Medicaid: A state and federal partnership, Medicaid provides coverage for people with lower incomes, older people, people with disabilities, and some families and children. Additional information at healthcare.gov. Under the Affordable Care Act, some states, in partnership with the Federal government are expanding eligibility for Medicaid.
Medicare: The US government’s national health insurance program for people aged 65 and older who have worked for at least 10 years in Medicare-covered employment, and who are citizens or permanent residents of the US. Medicare Part A covers inpatient hospital stays, and Medicare Part B covers physician and outpatient services.

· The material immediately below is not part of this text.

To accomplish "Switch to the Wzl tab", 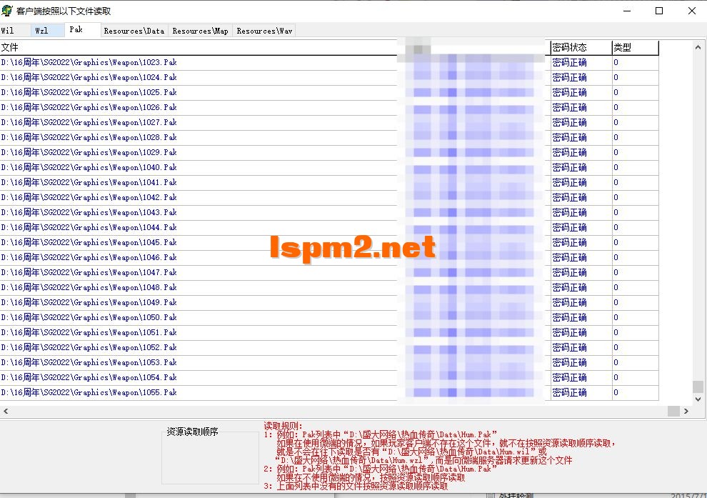I will tap(41, 30).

Medical Loss Ratio (MLR): The Affordable Care Act requires health insurance issuers to submit data on the proportion of premium revenues spent on clinical services and quality improvement, also known as the Medical Loss Ratio (MLR). It also requires them to issue rebates to enrollees if this percentage does not meet minimum standards. MLR requires insurance companies to spend at least 80% or 85% of premium dollars on medical care, with the review provisions imposing tighter limits on health insurance rate increases. If they fail to meet these standards, the insurance companies will be required to provide a rebate to their customers starting in 2012.
Open Enrollment: This is the time when you can enroll or change plans without a special qualifying event. For 2013, the open enrollment period is October 1, 2013 through March 31, 2014. For applications received on or before December 15th, 2013, plans wil start on January 1st, 2014. Future open enrollments will start October 15th and end on December 7th. You may NOT purchase a major medical plan outside of open enrollment unless you have a qualifying event. The purpose of open enrollment is to somewhat deter purchasing insurance coverage after you get sick (adverse selection)

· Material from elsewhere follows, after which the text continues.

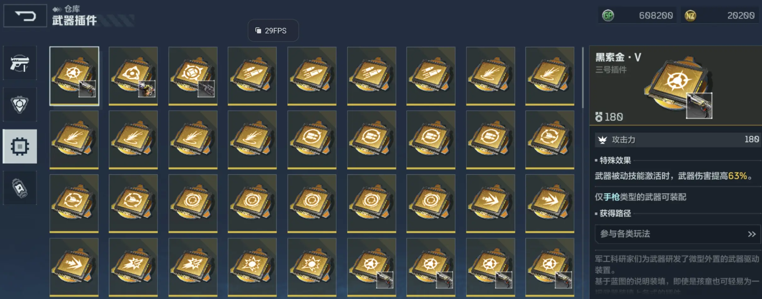Select the triple-arrow plugin ending third row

Preventive care: Under the Affordable Care Act, you and your family may be eligible for some important preventive services — which can help you avoid illness and improve your health — at no additional cost to you. Detailed information at healthcare.gov.
Qualified Health Plan (QHP): Under the Affordable Care Act, starting in 2014, an insurance plan that is certified by an Exchange, provides essential health benefits, follows established limits on cost-sharing (like deductibles, copayments, and out-of-pocket maximum amounts), and meets other requirements. A qualified health plan will have a certification by each Exchange in which it is sold. (from healthcare.gov)
Qualifying event: A qualifying event allows you to purchase major medical qualified health plans outside of the standard open enrollment period. Examples of a qualifying event include: birth of a child, involuntary loss of coverage (i.e. employer no longer offering group coverage, going bankrupt, termination of employment), a spouse losing their job and coverage. An accident or illness resulting in dire need of coverage is NOT a qualifying event. Without a qualifying event, the ONLY time qualified health plans can be purchased is during open enrollment.
Subsidy: Subsidies come in two forms. The most well known is technically referred to the Advanced Premium Tax Credit (APTC). The other subsidy is referred to as the Cost Sharing Reduction (CSR) and is only available if you purchase a Silver plan.